Il Calendario dell'Avvento (fuori gara), 12 dicembre: Un insolito Natale
Leorio accolse lo scoppio di risa dei bambini con un sorriso: con
l’aiuto degli altri tirocinanti del suo corso, aveva addobbato tutte le stanze
dell’ala pediatrica dell’ospedale, ignorando con sfacciataggine le espressioni
perplesse dei medici e degli infermieri alla vista di campanelle, palline
colorate, festoni rosso ed oro e alberelli di Natale sparsi in ogni dove; aveva
fatto allestire un grande abete nella sala gioco dei piccoli pazienti e,
rompendo l’anima a tutti i volontari e alle associazioni della zona, era
riuscito a fare in modo che ci fosse un dono per ciascun bambino, quella sera.
Si era sentito un po’ in colpa perché, per allestire il Natale dei piccoli
degenti, si era ritrovato con il minimo sindacale per comprare i regali ai suoi
amici: aveva decurtato le spese al punto da ritrovarsi con solo un alberello
sintetico per sé, in casa, ma era felice come non gli capitava da anni.
Per quella sera era stato fornito un permesso speciale ai genitori e fratelli
degli ammalati e così il reparto risuonava di un caos festivo, che faceva
dimenticare per un po’ che lì c’erano bambini che lottavano con la morte ogni
giorno: per quella sera erano come tutti gli altri, ognuno col suo cappellino
rosso in testa, e aspettavano con ansia che scoccasse la mezzanotte; Leorio si
era defilato e aveva indossato il costume da Babbo Natale: aveva telefonato a
Gon e Killua e gli rimaneva la chiamata più difficile, ad un numero a cui
rispose solo la segreteria telefonica. Ormai era abituato a parlare a quella
voce metallica come ad una conoscente e riattaccò proprio mentre un suo collega
annunciava che era tutto pronto e Babbo Natale poteva entrare in scena: si
sistemò la barba, caricò il sacco dei doni sulla spalla e, con uno scenografico
Oh, oh, oh!, entrò in corsia, accolto come un eroe
dalle grida esultanti dei bambini. Molti di loro appartenevano a classi
disagiate, come confermavano le condizioni un po’ dimesse dei pigiami, e alcuni,
probabilmente, non avevano mai avuto una vera festa natalizia in tutta la loro
vita; erano quelli con gli occhi più grandi, che tiravano le maniche stinte dei
genitori con sguardi estatici, chiedendo se davvero quel signore con il vestito
rosso avrebbe portato un regalo anche a loro. C’erano quelli così deboli da non
potersi alzare dalle sedie a rotelle o dai lettini con una luce nuova sul viso,
come se il dolore potesse farsi da parte davanti al loro stupore infantile. E
c’erano gli occhi lucidi di quei genitori non meno increduli dei loro figli
davanti a quella festa inaspettata, che guardavano ai medici, agli infermieri e
ai tirocinanti come a tanti angeli che non solo stavano aiutando a guarire i
loro figli, ma che si occupavano anche di dar loro quelle piccole gioie preziose
che servivano a tutti loro non meno delle medicine.
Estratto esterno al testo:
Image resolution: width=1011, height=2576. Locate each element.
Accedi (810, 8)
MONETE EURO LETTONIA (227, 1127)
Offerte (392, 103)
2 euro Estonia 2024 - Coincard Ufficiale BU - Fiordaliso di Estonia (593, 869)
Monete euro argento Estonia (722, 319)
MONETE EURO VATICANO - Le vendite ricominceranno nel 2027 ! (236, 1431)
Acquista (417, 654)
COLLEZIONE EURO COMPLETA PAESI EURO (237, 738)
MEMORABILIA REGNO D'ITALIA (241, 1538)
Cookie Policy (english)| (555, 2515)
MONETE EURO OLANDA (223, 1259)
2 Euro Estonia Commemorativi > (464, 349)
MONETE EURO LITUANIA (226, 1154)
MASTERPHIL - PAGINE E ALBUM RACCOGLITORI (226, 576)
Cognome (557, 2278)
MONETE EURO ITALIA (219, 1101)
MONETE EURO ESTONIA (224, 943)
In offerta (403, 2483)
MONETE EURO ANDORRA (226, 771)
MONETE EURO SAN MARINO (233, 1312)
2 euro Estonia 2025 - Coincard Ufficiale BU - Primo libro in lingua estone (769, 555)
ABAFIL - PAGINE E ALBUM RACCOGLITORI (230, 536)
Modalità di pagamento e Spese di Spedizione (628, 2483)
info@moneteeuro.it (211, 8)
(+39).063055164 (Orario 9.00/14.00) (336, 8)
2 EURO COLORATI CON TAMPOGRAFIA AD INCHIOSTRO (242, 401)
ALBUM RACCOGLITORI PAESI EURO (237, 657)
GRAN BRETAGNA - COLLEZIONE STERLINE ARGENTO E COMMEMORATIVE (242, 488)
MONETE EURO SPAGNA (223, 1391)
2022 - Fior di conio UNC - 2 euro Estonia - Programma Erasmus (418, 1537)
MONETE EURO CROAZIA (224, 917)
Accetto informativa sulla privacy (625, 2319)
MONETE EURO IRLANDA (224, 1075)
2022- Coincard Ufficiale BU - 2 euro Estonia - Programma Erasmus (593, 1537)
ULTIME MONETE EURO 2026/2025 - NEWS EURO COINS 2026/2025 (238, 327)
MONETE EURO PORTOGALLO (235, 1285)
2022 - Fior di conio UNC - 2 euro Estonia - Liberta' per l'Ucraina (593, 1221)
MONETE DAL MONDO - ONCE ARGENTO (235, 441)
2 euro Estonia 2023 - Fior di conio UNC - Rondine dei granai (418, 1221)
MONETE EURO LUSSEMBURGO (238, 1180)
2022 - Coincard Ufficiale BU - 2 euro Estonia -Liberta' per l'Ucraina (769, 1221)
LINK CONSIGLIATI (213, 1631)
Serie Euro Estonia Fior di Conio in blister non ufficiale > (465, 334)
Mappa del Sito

E, dietro la barba bianca che pizzicava, anche gli occhi di Leorio si
inumidirono, perché di colpo gli sembrava di aver fatto un passo non verso il
suo futuro, ma indietro, verso tutti i suoi amici
d’infanzia che erano morti per delle malattie sciocche, e in quel momento gli
sembrava fossero lì, insieme agli altri bambini, a festeggiare quella magia che
ferma il tempo ed il dolore col solo potere di un vestito rosso, qualche regalo
da poco, e qualche decorazione appesa qua e là.